Fora de Portugal desde 1953 como professor, nunca saiu do nosso país e aceitava todos os convites para “fisicamente” voltar. Eduardo Lourenço criou um mundo onde Portugal entrava constantemente através de livros, jornais e revistas.

Foram-lhe atribuídas a Ordem de Santiago da Espada (1981), a Ordem do Infante D. Henrique (Grande Oficial) (1989) e “L’Ordre de Mérite” (Ordem de Mérito, distinção do Governo Francês) (1996).
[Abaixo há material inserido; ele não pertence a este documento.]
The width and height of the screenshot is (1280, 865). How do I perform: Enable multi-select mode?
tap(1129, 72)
Foi distinguido pela França como “Chevalier” (cavaleiro) de “L’Ordre des Arts et des Lettres” (Ordem das Artes e das Letras) (2000), “Chevalier” da ordem nacional “Légion d’Honneur” (Legião de Honra) (2002) e a Medalha de Mérito Cultural (2008), atribuída pelo Governo português.

Entre outros galardões, Eduardo Lourenço recebeu o Prémio Europeu de Ensaio Charles Veillon (1981), o Prémio Camões (1996) e o Prémio Vergílio Ferreira (2001).
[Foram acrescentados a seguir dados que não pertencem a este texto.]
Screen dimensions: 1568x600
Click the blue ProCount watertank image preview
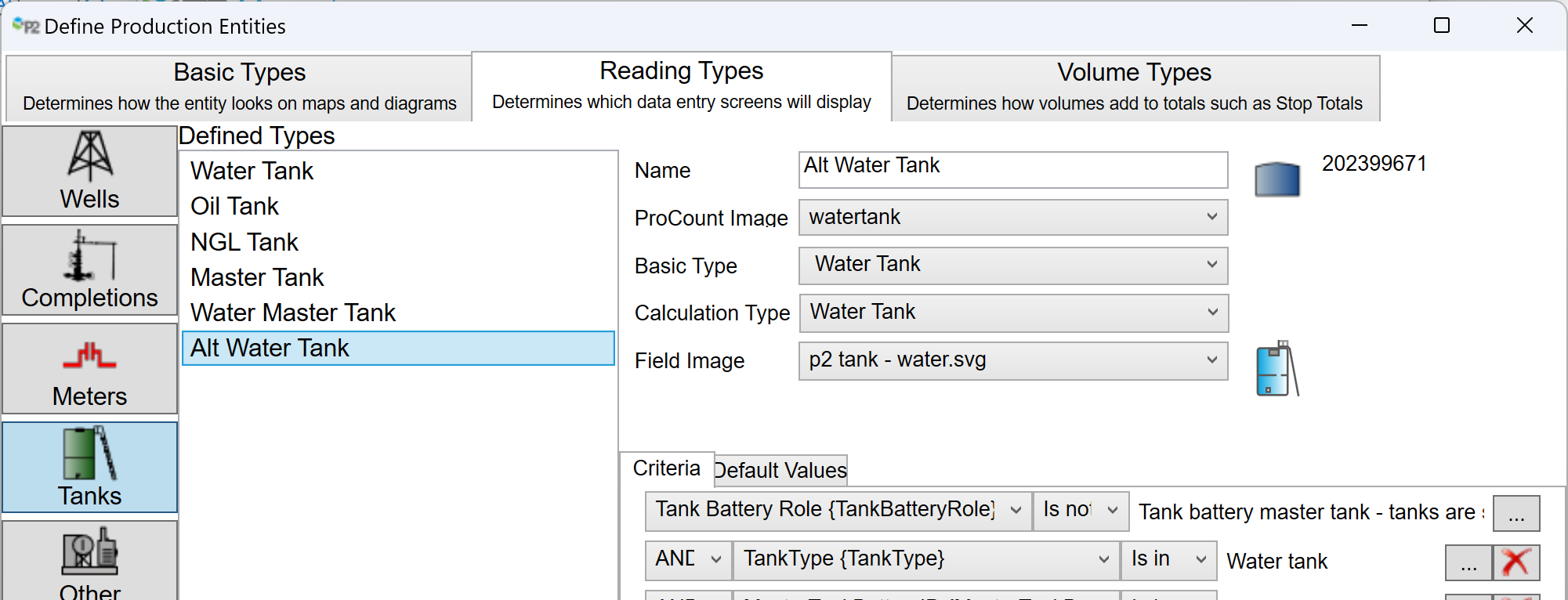[1277, 179]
Pensador da cultura portuguesa

Com um fulgor de inteligência, imaginação e intuição, uma capacidade de relacionamento e metaforização, uma natural ironia e auto-ironia, Eduardo Lourenço fascina com a sua escrita. E, como conversador – com os amigos, em conferências, lições e intervenções (que, em geral não preparava muito, limitando-se a umas notas manuscritas), ouvi-lo era deslumbrante. Tudo lhe servia de pretexto para longas e admiráveis falas (uma expressão envolvente, a que não faltava nem o achado de linguagem nem a inesperada/inspirada “saída” fora dos cânones), nas quais a sua excecional cultura era sempre um cais de partida mas nunca um ponto de chegada. O que significa que boa parte da sua obra ficará inédita…

Intérprete maior das questões da cultura portuguesa e universal, Eduardo Lourenço é tido como um dos mais prestigiados intelectuais europeus, que marcou durante mais de meio século o pensamento português (com especial ressonância no pós-25 de Abril). A sua voz exercia um grande e consensual fascínio sobre a intelectualidade portuguesa, surpreendendo pela “capacidade de ser portador de um olhar sempre diferente e inquietante sobre os problemas de que se ocupa”, espantando pela “pluralidade de interesses, a imensidão de uma cultura que não se entrincheira em redutos de erudição, o jogo ilimitado das referências”, conforme escreveu Eduardo Prado Coelho em “Eduardo Lourenço: Um Rio Luminoso”, in “A Mecânica dos Fluidos” (1984).
Crítico e ensaísta literário, virado predominantemente para a poesia, assinou ensaios polémicos como “Presença ou a Contra-Revolução do Modernismo Português?” in “O Comércio do Porto” (1960) ou um singular estudo sobre o neo-realismo intitulado “Sentido e Forma da Poesia Neo-Realista” (1968). Da sua vasta obra – disseminada em cerca de meia centena de livros abarcando áreas tão diversas como a literatura, crítica literária, filosofia, teoria política, história, cultura e ensaísmo – destacam-se reflexões sobre a cultura portuguesa, como o “Labirinto da Saudade: psicanálise mítica do destino português”, 1978; “A Europa desencantada: para uma mitologia europeia”, 1994; “O esplendor do caos”, 1998; “A nau de Ícaro”, 1999 e “A morte de Colombo. Metamorfose e fim do Ocidente como mito”, 2005.